Language Log

Information content of text in English and Chinese

October 9, 2017 @ 10:17 am · Filed by Mark Liberman under Information technology, Orthography

Terms and concepts related to "letters" and "characters" were used at spectacularly crossed purposes in many of the comments on Victor Mair's recent post "Twitter length restrictions in English, Chinese, Japanese, and Korean". I'm not going to intervene in the tangled substance of that discussion, except to reference some long-ago LLOG posts on the relative information content of different languages/writing systems. The point of those posts was to abstract away from the varied, complex, and (here) irrelevant details of character sets, orthographic conventions, and digital encoding systems, and to look instead at the size ratios of parallel (translated) texts in compressed form. The idea is that compression schemes try precisely to get rid of those irrelevant details, leaving a better estimate of the actual information content.

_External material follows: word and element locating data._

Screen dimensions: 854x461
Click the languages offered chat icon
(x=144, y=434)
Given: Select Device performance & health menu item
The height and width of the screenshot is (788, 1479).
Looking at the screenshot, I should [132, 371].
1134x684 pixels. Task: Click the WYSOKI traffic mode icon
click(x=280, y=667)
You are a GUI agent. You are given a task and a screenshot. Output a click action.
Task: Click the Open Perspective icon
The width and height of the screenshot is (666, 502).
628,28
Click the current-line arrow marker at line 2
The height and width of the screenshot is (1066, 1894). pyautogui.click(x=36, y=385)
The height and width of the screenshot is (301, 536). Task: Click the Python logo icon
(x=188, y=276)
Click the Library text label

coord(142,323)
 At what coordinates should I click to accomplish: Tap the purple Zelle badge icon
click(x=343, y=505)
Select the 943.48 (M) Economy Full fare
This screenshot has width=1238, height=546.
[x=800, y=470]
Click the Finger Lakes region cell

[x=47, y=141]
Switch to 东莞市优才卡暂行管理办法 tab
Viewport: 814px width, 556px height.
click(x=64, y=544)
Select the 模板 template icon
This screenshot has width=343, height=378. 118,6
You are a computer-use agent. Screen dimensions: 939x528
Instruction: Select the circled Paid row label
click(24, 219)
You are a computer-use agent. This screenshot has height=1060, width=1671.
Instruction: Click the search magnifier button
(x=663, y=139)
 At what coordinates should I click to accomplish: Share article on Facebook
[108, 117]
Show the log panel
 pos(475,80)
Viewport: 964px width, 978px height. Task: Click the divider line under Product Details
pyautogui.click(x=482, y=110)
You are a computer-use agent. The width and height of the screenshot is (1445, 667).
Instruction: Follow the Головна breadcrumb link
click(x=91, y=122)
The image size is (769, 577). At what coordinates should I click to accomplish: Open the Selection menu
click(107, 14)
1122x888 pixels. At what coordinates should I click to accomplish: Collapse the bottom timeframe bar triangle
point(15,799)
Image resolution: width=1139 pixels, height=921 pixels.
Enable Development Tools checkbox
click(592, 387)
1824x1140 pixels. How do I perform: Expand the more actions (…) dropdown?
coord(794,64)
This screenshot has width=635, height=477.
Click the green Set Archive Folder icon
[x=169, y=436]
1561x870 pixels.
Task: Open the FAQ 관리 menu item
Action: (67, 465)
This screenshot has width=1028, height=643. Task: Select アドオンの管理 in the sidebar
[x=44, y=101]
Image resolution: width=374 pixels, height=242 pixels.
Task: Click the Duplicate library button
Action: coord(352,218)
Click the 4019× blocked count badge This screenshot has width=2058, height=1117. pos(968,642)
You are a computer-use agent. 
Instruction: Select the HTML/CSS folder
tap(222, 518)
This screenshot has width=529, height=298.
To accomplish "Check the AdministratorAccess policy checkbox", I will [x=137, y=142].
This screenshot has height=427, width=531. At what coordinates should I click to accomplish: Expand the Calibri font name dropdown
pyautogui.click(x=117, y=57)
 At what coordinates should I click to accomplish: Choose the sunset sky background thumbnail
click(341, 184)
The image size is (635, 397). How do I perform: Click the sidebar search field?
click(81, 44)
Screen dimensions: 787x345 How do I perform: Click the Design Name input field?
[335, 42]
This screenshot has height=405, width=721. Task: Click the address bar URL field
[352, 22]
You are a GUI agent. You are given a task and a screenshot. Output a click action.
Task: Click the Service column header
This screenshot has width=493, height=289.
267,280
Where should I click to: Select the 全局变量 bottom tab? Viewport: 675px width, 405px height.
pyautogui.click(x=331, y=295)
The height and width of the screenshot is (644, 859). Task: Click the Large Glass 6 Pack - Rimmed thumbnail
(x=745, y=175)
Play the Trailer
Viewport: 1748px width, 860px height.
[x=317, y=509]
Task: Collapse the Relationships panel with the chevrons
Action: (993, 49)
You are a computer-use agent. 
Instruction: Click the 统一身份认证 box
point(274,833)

My conclusions from those exercises are two:

The differences among languages in information-theoretic efficiency appear to be quite small.
The direction of the differences is unclear — it depends on the texts chosen, the direction of translation, and the method of compression used.

See "One world, how many bytes?", 8/5/2005; "Comparing communication efficiency across languages", 4/4/2008; "Mailbag: comparative communication efficiency", 4/5/2008; "Is English more efficient than Chinese after all?", 4/28/2008.

October 9, 2017 @ 10:17 am · Filed by Mark Liberman under Information technology, Orthography

Permalink

7 Comments

~flow said,

October 10, 2017 @ 4:57 am

My suspicion matches your 'forlorn hope that good compression would wash out [differences due to encoding details and addition of repetitive junk data]'. Thanks for the data. One could construct an extreme but not altogether artificial sample from mechanically re-encoding Korean Hangeul texts using precomposed syllables versus single conjoining Jamo (and use different encodings—bit pattern rules—like UTF-8 vs UTF-16 and so on); the text would remain the same to the human reader, but I guess will result in dramatic differences in raw and compressed text size. Now that I said that, I'd volunteer if asked to.
Chris Button said,

October 10, 2017 @ 12:17 pm

Slightly off-topic, but when things are flipped around, there is also the question about efficiency in terms of reception as opposed to production – i.e. the notion that standard written Chinese is read faster than written English which in turn is read faster than something like written Spanish by native speakers. Apparently the difference isn't great (so of limited functional consequence), but where it is interesting is how it seems to tie into the idea of the primacy of the syllable in terms of cognition, rather than the phonetically very real but phonologically rather arbitrary notion of a consonant-vowel contrast…
xylo said,

October 10, 2017 @ 4:24 pm

@~flow
I would love to see such a sample. But because there is simple arithmetics connecting the encoding of hangeul syllables and hangeul jamo (i.e. Code point of Hangul = (initial) × 588 + (medial) × 28 + (final) + 44032, as explained on Wikipedia), I think what we are testing is the compression algorithm and not the encoding. The same goes for comparing UTF-8 vs UTF-16.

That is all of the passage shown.